Dengan malas sama amati blog saya yang sudah sebulan lebih
tidak terisi dengan tulisan baru. Tadinya tulisan ini bakal menjadi tulisan
penyesalan atau penggalauan atau apalah yang tidak konstruktif bagi diri
sendiri, namun langsung saya batalkan karena saya sudah terlalu sering
menghasilkan tulisan semacam itu.
Beratus kalimat dan paragraf saya baca untuk mengaktifkan
kembali hasrat menulis namun belum jua didapatkan kembali. Salah satu masukan
yang bagus adalah “jadikanlah menulis sebagai sebuah kebutuhan”. Tulisan
motivasional terbaik dalam sebulan ini pun tidak meletupkan penutup sumbat
hasrat menulis saya. Saya tahu pasti bahwa menulis bukan lagi sekadar hobi bagi
saya. Menulis mestinya sudah menjadi kebutuhan, atau bahkan sebenarnya bagi
profesi saya, menulis adalah alasan untuk bertahan hidup, “survival”. Namun
ternyata masukan yang bagus ini pun belum mengena dengan tepat.
Bermacam cara telah saya tempuh untuk melepas sumbat itu, dua di antaranya adalah dengan mendengarkan kembali musik 90-an dan membaca fiksi. Di perangkat pemutar musik sudah tersimpan U2, REM, Manic Street Preachers, Travis, Third Eye Blind, Suide, dan beberapa lagi, namun sama saja, tidak berpengaruh pada hasrat yang kuat untuk menulis lagi. Biasanya bila mendengarkan lagu dari era 90-an antusiasme menulis itu bisa terpantik. Ternyata tidak.
Membaca fiksi biasanya bisa membantu saya menulis. Banyak fiksi yang saya baca, terutama novel-novel detektif, antara lain seri Hannibal yang memang sangat memukau itu, juga The Day of The Jackal yang super keren. Namun saya hanya berhenti pada membaca dan membaca, tidak pada aktivitas menulis. Saya sudah bosan menjadi audiens yang pasif, yang hanya mengakses dan memaknai pesan media tanpa memproduksi teks baru. Namun memang beberapa minggu tidak ada efek yang signifikan.
Sampai pada hari ini, di tanggal terakhir di bulan Mei. Saya hanya kesal dengan diri sendiri, masak bulan ini sama sekali tak ada tulisan apa pun? Saya bertanya dan memarahi diri sendiri.

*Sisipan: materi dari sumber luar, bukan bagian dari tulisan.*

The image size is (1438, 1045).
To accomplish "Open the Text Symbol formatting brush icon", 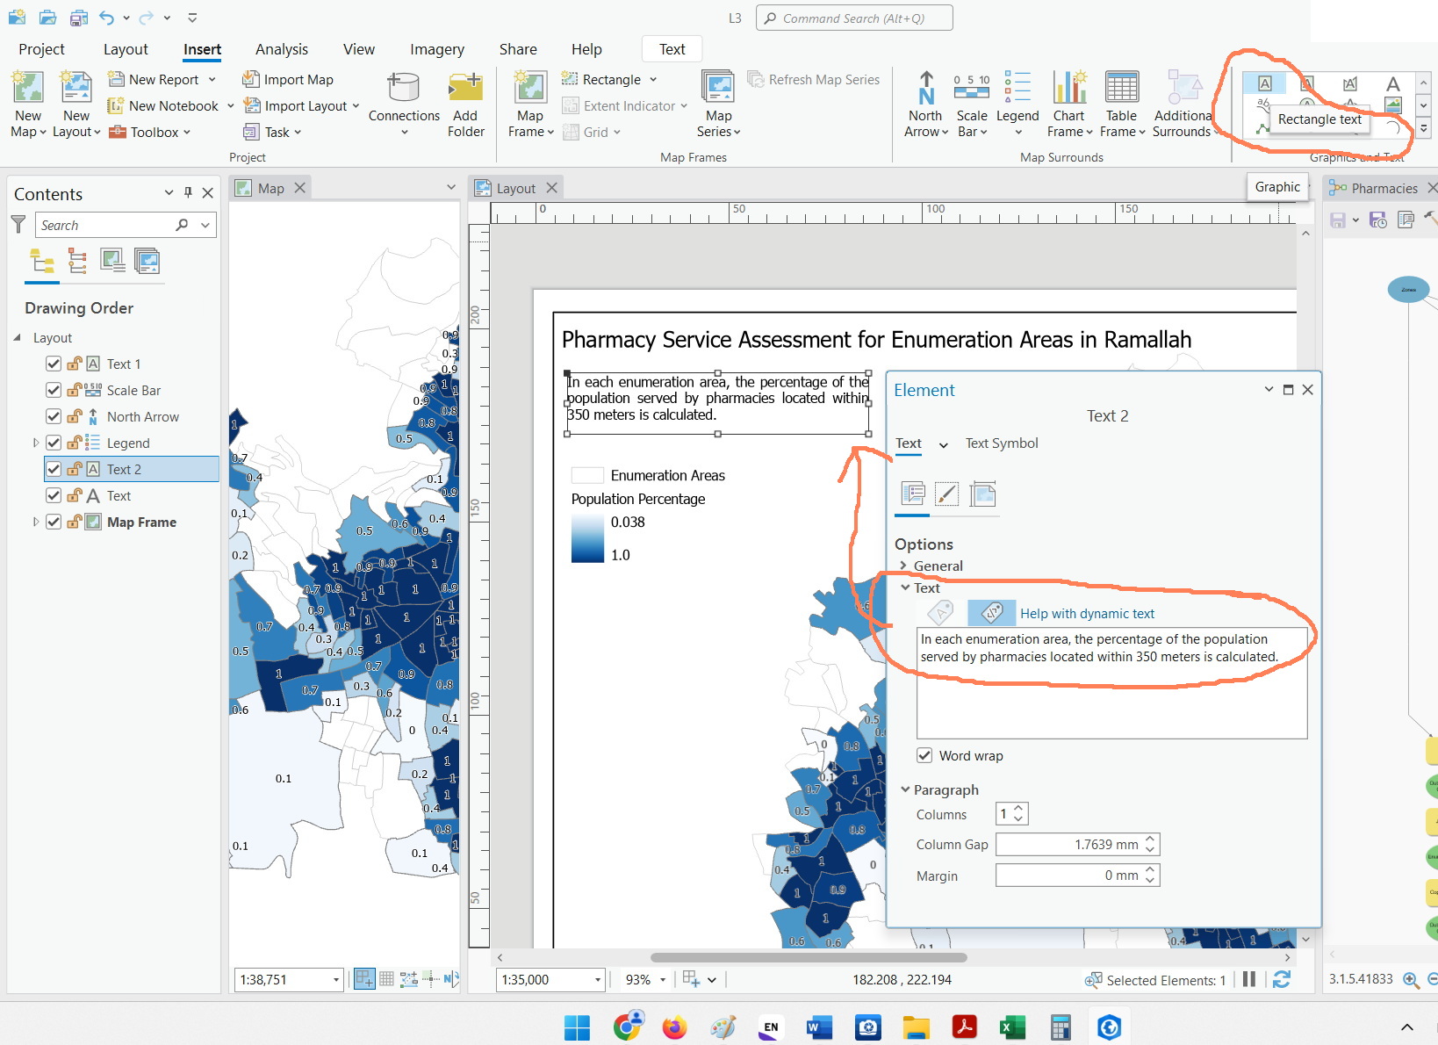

Bila tulisan saya sampai di baris ini, berarti saya memang kembali memproduksi
tulisan “galau” yang tak jelas dan tak konstruktif. Saya mesti mengkisi apa
penyebab dalam waktu selama ini tidak menulis dengan antusias dan rutin,
tulisan hanya hadir seukuran mini, status-status Facebook tanpa didedahkan
lagi.
Menelisik diri sendiri, paling tidak ada tiga penyebab saya tidak menulis belakangan ini. Pertama, terlalu banyak yang dipikirkan dan tidak bisa memfokuskan pada satu topik yang kemudian mengerucut pelan-pelan menjadi tulisan. Karena itulah saya sangat kagum dengan seorang rekan yang berpikir satu topik dan sangat fokus, dan pada akhirnya muncul sebagai opini di harian ternama nasional.

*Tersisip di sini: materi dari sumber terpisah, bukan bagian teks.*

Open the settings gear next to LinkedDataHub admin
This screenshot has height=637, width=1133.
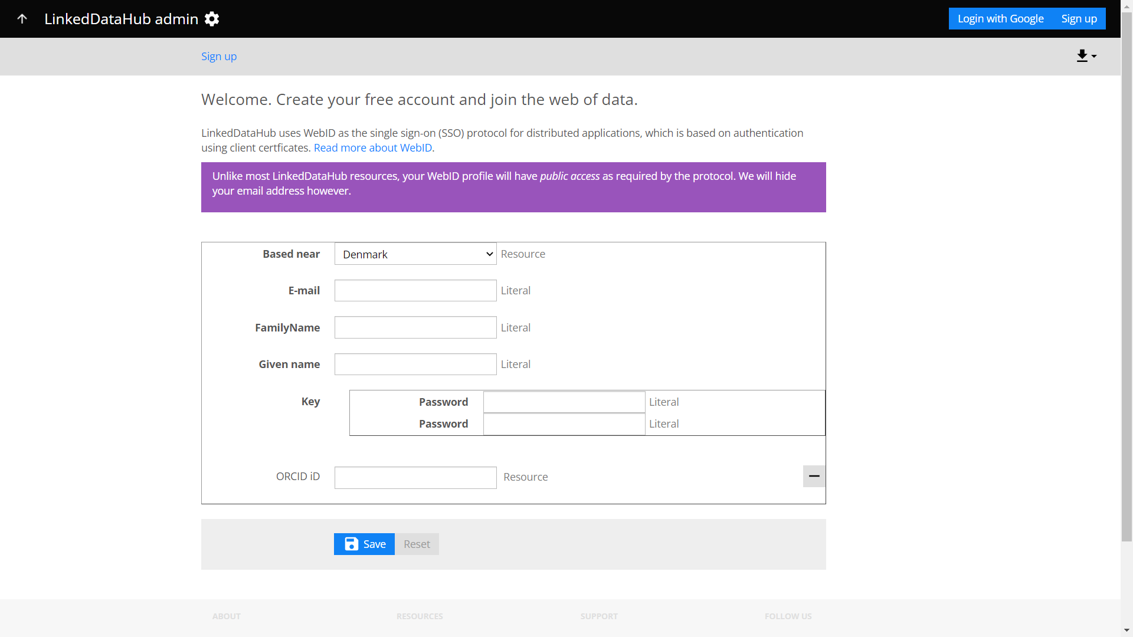(211, 18)
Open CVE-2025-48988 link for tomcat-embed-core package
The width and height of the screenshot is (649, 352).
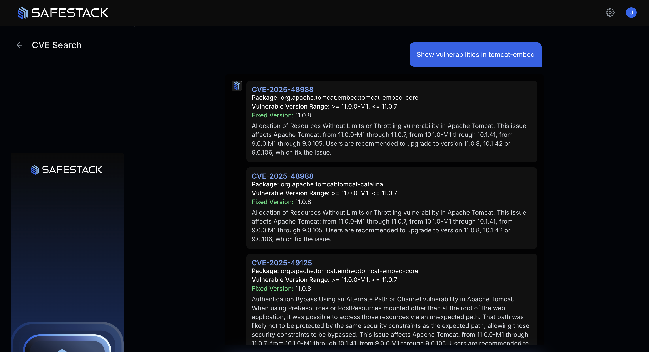[x=282, y=89]
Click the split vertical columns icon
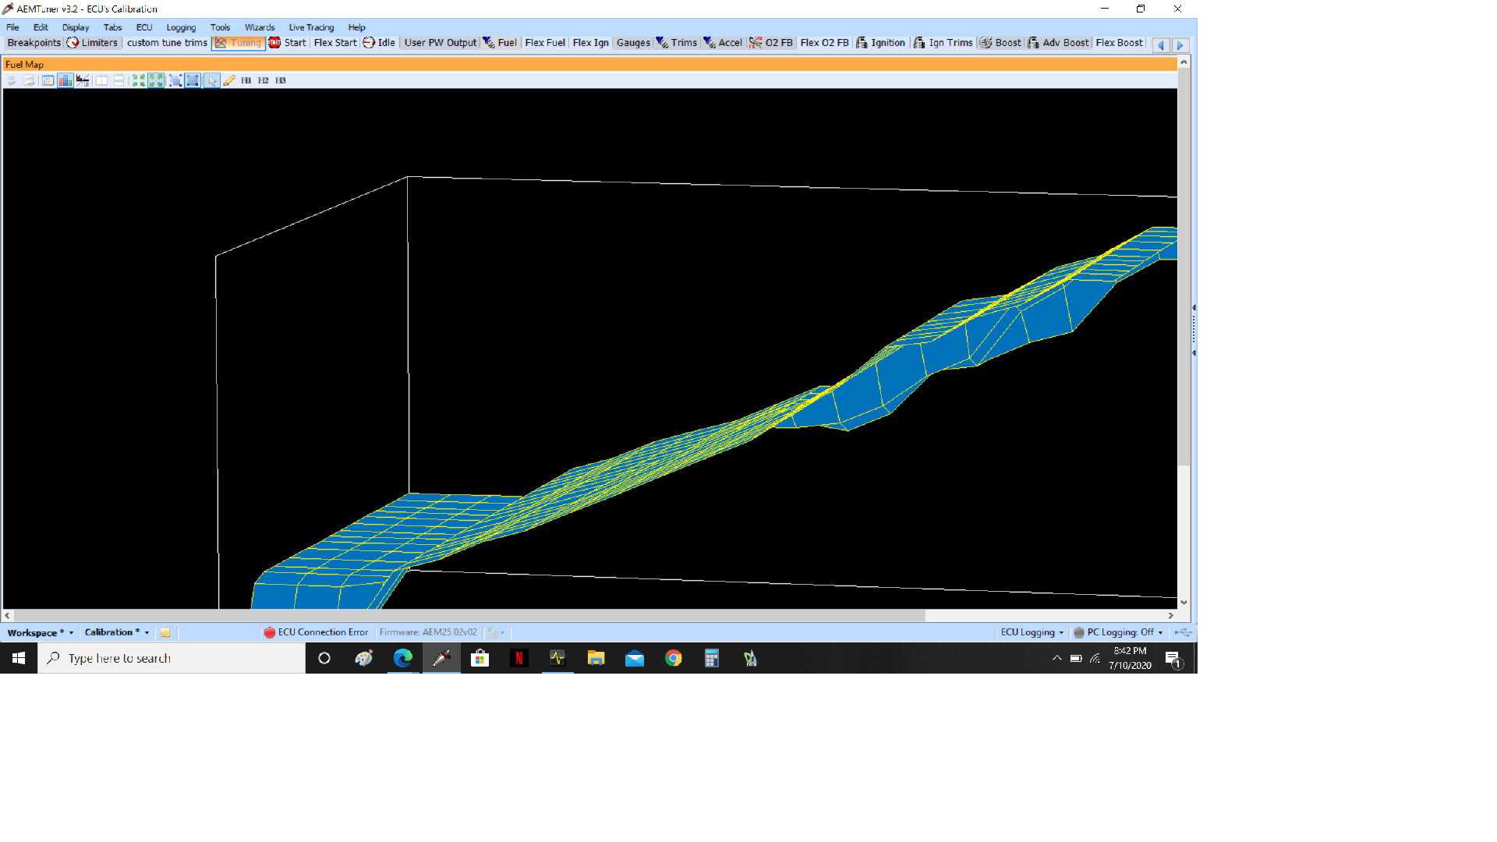 coord(101,80)
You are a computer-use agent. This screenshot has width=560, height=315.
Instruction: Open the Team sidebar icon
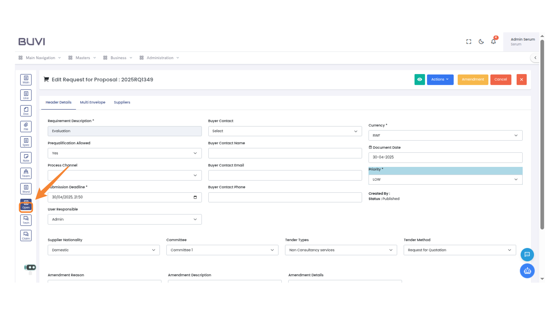pyautogui.click(x=26, y=173)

Kedua, merasa kurang bermakna dengan hal yang ditulis. Perasaan semacam ini tidak sering muncul sebenarnya, namun bila sudah hadir di hati, rasanya berat sekali. Apalagi bila ditambah dengan pelemahan oleh orang-orang yang ada di sekitar saya, untuk apa menulis tentang musik toh tidak bisa main musik, untuk apa menulis tentang sepakbola, toh tidak pernah berolahraga sepakbola, atau lain-lain komentar yang semestinya tidak berpengaruh, namun terkadang perasaan tak bermakna memang tak bisa dipilih. Dia hadir sendiri bagi racun yang melemahkan diri.
Terakhir, dan saya sadar ini yang terpenting, satu hal yang ingin saya kerja dan selesaikan namun tidak pernah bisa berfokus terlalu lama, menulis sesuatu yang besar dan penting bagi saya. Memikirkannya saja membuat saya merasa bersalah dan tidak bisa menulis hal-hal lain yang lebih kecil dan kurang penting dibandingkan tulisan ini nantinya.
Ah, entahlah, saya hanya ingin menyelesaikan hal besar itu….Untuk sementara, paling tidak, saya tidak membiarkan blog ini kosong selama sebulan. Hal-hal lain yang lebih penting bisa dipikirkan kemudian dan tentu saja diwujudkan dalam tulisan, tulisan, dan tulisan sangat mendalam (disertasi).